Tribes addresses the immense legal and regulatory privacy issues inherent in other recommendation systems.

The “big data collection” used by most significant recommendation engines has exploded into major user privacy concerns. Those concerns make merchants easy targets for legal and regulatory bodies, especially in Europe.

This is because private personal information is increasingly by Google, Amazon, Netflix and others as they attempt to make incremental gains in the accuracy of recommendations by their collaborative and content filtering systems.

Because Tribes is an anonymous social network that clusters numeric metadata rather than user identifications or personal data, it can be implemented in a completely private manner.

Tribes gathers no personal information.

The only information needed from a user is a pseudonym. Tribes can provide accurate recommendations with no other information.

If users desire to opt-in for coupons, special deals on products or other communications from merchants, they may use a pseudonymous email address which does not reveal their identity to the Tribes system.
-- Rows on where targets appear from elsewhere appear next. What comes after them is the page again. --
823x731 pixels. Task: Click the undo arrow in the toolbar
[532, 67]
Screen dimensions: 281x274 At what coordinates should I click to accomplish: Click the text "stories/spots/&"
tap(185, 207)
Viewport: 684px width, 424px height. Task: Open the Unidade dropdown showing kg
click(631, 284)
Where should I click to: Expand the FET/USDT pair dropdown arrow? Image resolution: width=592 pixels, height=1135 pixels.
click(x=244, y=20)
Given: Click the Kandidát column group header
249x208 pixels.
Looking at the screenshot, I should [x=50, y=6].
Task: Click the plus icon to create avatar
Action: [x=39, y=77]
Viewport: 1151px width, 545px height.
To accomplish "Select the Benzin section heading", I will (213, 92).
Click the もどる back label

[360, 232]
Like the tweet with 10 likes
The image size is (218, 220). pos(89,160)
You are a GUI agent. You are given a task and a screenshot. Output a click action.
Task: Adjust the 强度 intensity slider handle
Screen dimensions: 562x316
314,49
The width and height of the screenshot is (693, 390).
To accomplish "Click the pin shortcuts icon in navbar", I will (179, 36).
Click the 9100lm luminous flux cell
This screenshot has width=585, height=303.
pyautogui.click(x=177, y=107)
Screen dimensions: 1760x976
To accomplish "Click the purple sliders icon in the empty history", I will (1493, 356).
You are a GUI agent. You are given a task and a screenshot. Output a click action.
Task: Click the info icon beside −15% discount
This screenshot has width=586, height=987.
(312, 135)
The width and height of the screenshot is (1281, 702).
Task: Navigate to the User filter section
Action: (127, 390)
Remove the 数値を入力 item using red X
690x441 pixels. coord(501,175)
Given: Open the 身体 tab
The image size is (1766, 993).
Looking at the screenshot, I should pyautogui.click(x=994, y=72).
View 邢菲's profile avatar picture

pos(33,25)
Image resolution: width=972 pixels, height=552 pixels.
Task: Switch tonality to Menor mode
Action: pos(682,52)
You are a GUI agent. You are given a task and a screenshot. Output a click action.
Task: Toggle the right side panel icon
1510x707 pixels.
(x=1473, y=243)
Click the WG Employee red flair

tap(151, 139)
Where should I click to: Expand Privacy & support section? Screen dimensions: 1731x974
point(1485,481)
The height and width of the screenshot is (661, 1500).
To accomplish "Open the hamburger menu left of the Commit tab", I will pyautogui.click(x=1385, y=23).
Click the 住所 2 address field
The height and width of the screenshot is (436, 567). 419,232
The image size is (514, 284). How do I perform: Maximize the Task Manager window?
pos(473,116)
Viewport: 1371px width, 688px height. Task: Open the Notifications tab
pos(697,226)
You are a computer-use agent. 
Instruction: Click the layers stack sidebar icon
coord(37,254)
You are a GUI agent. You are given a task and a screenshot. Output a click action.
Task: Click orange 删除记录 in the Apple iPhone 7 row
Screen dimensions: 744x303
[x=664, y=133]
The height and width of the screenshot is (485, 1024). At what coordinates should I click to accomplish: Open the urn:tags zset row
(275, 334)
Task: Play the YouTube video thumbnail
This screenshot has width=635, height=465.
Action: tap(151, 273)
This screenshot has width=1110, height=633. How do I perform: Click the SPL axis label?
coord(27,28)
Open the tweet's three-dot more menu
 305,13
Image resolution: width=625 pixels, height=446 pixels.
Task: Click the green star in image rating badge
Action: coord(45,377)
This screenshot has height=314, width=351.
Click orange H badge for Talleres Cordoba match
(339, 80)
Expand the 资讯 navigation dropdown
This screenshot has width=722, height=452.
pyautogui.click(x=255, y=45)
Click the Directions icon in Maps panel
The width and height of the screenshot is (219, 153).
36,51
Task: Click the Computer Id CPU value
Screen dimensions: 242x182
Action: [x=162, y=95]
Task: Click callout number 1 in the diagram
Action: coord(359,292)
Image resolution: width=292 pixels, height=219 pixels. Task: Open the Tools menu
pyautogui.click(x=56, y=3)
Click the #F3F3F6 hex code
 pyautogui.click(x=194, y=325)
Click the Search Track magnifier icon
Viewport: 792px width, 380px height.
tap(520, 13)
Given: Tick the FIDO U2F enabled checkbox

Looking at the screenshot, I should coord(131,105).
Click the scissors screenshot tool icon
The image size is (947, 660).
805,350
As regulators, legislators and plaintiff’s attorneys increasingly target privacy violations, a prudently implemented Tribes system will provide a safe haven for merchants and the most accurate recommendations for consumers.


Research has shown that online recommendations are the second most trusted source of product information next to friends and family. This trust persists despite bogus reviews from shills, product manufacturers and others trying to bias a rating.

Tribes relies on the anonymous trust that is gained when a consumer tries and enjoys a recommended product. Their expression (buy again, recommend) strengthens a trust relationship from others. A “not buy or not recommend” weaken or terminate any trust that might exist.

The sole determinate for trust and the formation of “trust tribes” is the positive satisfaction with recommended products.


It’s worth mentioning that profiling has been tried as a  promising solutions to the flaws above.

This involves having an expert profile certain characteristics of a product such as wine. Consumers who try the wine also use the same profile.

Then the system matches the consumer profile with wines they have not tried, but which have similar profiles.

Sadly, that method fails for a combination of most of  the previous factors mentioned — Taste Profiling – Organoleptic Breakdown. Tribes avoids all of these issues,.